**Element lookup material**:
»»

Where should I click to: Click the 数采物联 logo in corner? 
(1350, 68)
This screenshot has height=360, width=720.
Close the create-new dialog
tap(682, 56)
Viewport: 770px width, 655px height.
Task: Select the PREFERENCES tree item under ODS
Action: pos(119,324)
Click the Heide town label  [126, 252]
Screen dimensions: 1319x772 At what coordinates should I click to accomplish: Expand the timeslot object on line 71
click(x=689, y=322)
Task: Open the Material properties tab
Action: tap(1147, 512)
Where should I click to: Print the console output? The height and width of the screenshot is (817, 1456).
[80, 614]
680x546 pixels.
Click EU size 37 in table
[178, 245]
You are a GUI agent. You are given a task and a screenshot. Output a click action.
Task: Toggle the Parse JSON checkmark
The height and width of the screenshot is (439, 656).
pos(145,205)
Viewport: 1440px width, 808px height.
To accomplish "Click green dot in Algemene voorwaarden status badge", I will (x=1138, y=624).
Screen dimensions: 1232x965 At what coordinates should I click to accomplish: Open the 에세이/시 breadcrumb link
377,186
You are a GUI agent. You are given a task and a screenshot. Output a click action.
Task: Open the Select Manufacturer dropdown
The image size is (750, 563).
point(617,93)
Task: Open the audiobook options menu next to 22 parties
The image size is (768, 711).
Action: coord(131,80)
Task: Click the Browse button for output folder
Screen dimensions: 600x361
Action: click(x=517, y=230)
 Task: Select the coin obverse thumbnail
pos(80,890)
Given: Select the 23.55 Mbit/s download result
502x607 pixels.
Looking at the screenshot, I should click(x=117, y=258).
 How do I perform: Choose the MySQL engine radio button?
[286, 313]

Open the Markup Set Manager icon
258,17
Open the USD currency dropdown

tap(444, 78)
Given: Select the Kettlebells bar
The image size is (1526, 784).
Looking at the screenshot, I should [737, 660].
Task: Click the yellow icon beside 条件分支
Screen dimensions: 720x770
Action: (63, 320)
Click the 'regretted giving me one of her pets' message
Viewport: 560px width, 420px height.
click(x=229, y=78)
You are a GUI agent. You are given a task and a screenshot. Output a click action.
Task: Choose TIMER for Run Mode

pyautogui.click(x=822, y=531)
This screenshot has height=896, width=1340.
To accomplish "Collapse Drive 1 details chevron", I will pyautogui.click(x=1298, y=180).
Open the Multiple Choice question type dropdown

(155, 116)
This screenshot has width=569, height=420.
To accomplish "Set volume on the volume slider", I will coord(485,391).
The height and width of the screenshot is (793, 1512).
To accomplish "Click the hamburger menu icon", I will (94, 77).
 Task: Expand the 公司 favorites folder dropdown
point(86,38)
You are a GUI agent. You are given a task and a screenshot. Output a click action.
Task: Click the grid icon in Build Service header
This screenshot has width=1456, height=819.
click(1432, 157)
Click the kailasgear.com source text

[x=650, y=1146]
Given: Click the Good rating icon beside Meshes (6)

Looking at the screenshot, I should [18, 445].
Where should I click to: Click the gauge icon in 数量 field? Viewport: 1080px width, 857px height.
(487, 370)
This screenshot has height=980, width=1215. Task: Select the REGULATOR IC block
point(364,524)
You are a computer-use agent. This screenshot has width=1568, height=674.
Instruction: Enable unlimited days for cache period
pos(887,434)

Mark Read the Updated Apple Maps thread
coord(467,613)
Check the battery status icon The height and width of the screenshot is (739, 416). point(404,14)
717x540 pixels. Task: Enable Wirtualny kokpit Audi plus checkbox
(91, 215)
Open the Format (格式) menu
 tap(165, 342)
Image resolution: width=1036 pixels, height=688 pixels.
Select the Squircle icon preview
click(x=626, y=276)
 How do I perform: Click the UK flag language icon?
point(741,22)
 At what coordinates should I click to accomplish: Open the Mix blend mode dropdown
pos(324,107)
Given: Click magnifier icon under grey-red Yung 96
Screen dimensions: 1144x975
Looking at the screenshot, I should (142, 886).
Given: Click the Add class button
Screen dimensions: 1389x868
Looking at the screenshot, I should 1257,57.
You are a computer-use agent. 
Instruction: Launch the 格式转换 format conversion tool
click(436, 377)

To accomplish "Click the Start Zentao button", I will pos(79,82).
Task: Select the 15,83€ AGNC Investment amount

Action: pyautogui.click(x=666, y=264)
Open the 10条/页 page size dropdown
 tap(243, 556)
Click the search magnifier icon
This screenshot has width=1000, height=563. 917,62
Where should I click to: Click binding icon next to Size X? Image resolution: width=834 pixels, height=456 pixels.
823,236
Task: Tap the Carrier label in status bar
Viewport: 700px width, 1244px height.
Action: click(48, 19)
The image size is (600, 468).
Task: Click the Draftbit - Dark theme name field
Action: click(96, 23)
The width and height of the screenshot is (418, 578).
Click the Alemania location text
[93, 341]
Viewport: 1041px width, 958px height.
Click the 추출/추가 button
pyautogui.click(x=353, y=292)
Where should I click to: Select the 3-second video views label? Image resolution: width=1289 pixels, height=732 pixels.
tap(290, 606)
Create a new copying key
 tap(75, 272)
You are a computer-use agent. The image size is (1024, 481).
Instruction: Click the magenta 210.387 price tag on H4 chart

««

**Short task**: Copy out every line of the material above word for word.

**Complete response**:
Where should I click to: Click the 数采物联 logo in corner? 
(1350, 68)
This screenshot has height=360, width=720.
Close the create-new dialog
tap(682, 56)
Viewport: 770px width, 655px height.
Task: Select the PREFERENCES tree item under ODS
Action: pos(119,324)
Click the Heide town label  [126, 252]
Screen dimensions: 1319x772 At what coordinates should I click to accomplish: Expand the timeslot object on line 71
click(x=689, y=322)
Task: Open the Material properties tab
Action: tap(1147, 512)
Where should I click to: Print the console output? The height and width of the screenshot is (817, 1456).
[80, 614]
680x546 pixels.
Click EU size 37 in table
[178, 245]
You are a GUI agent. You are given a task and a screenshot. Output a click action.
Task: Toggle the Parse JSON checkmark
The height and width of the screenshot is (439, 656).
pos(145,205)
Viewport: 1440px width, 808px height.
To accomplish "Click green dot in Algemene voorwaarden status badge", I will (x=1138, y=624).
Screen dimensions: 1232x965 At what coordinates should I click to accomplish: Open the 에세이/시 breadcrumb link
377,186
You are a GUI agent. You are given a task and a screenshot. Output a click action.
Task: Open the Select Manufacturer dropdown
The image size is (750, 563).
point(617,93)
Task: Open the audiobook options menu next to 22 parties
The image size is (768, 711).
Action: coord(131,80)
Task: Click the Browse button for output folder
Screen dimensions: 600x361
Action: click(x=517, y=230)
 Task: Select the coin obverse thumbnail
pos(80,890)
Given: Select the 23.55 Mbit/s download result
502x607 pixels.
Looking at the screenshot, I should click(x=117, y=258).
 How do I perform: Choose the MySQL engine radio button?
[286, 313]

Open the Markup Set Manager icon
258,17
Open the USD currency dropdown

tap(444, 78)
Given: Select the Kettlebells bar
The image size is (1526, 784).
Looking at the screenshot, I should [737, 660].
Task: Click the yellow icon beside 条件分支
Screen dimensions: 720x770
Action: (63, 320)
Click the 'regretted giving me one of her pets' message
Viewport: 560px width, 420px height.
click(x=229, y=78)
You are a GUI agent. You are given a task and a screenshot. Output a click action.
Task: Choose TIMER for Run Mode

pyautogui.click(x=822, y=531)
This screenshot has height=896, width=1340.
To accomplish "Collapse Drive 1 details chevron", I will pyautogui.click(x=1298, y=180).
Open the Multiple Choice question type dropdown

(155, 116)
This screenshot has width=569, height=420.
To accomplish "Set volume on the volume slider", I will coord(485,391).
The height and width of the screenshot is (793, 1512).
To accomplish "Click the hamburger menu icon", I will (94, 77).
 Task: Expand the 公司 favorites folder dropdown
point(86,38)
You are a GUI agent. You are given a task and a screenshot. Output a click action.
Task: Click the grid icon in Build Service header
This screenshot has width=1456, height=819.
click(1432, 157)
Click the kailasgear.com source text

[x=650, y=1146]
Given: Click the Good rating icon beside Meshes (6)

Looking at the screenshot, I should [18, 445].
Where should I click to: Click the gauge icon in 数量 field? Viewport: 1080px width, 857px height.
(487, 370)
This screenshot has height=980, width=1215. Task: Select the REGULATOR IC block
point(364,524)
You are a computer-use agent. This screenshot has width=1568, height=674.
Instruction: Enable unlimited days for cache period
pos(887,434)

Mark Read the Updated Apple Maps thread
coord(467,613)
Check the battery status icon The height and width of the screenshot is (739, 416). point(404,14)
717x540 pixels. Task: Enable Wirtualny kokpit Audi plus checkbox
(91, 215)
Open the Format (格式) menu
 tap(165, 342)
Image resolution: width=1036 pixels, height=688 pixels.
Select the Squircle icon preview
click(x=626, y=276)
 How do I perform: Click the UK flag language icon?
point(741,22)
 At what coordinates should I click to accomplish: Open the Mix blend mode dropdown
pos(324,107)
Given: Click magnifier icon under grey-red Yung 96
Screen dimensions: 1144x975
Looking at the screenshot, I should (142, 886).
Given: Click the Add class button
Screen dimensions: 1389x868
Looking at the screenshot, I should 1257,57.
You are a computer-use agent. 
Instruction: Launch the 格式转换 format conversion tool
click(436, 377)

To accomplish "Click the Start Zentao button", I will pos(79,82).
Task: Select the 15,83€ AGNC Investment amount

Action: pyautogui.click(x=666, y=264)
Open the 10条/页 page size dropdown
 tap(243, 556)
Click the search magnifier icon
This screenshot has width=1000, height=563. 917,62
Where should I click to: Click binding icon next to Size X? Image resolution: width=834 pixels, height=456 pixels.
823,236
Task: Tap the Carrier label in status bar
Viewport: 700px width, 1244px height.
Action: click(48, 19)
The image size is (600, 468).
Task: Click the Draftbit - Dark theme name field
Action: click(96, 23)
The width and height of the screenshot is (418, 578).
Click the Alemania location text
[93, 341]
Viewport: 1041px width, 958px height.
Click the 추출/추가 button
pyautogui.click(x=353, y=292)
Where should I click to: Select the 3-second video views label? Image resolution: width=1289 pixels, height=732 pixels.
tap(290, 606)
Create a new copying key
 tap(75, 272)
You are a computer-use agent. The image size is (1024, 481).
Instruction: Click the magenta 210.387 price tag on H4 chart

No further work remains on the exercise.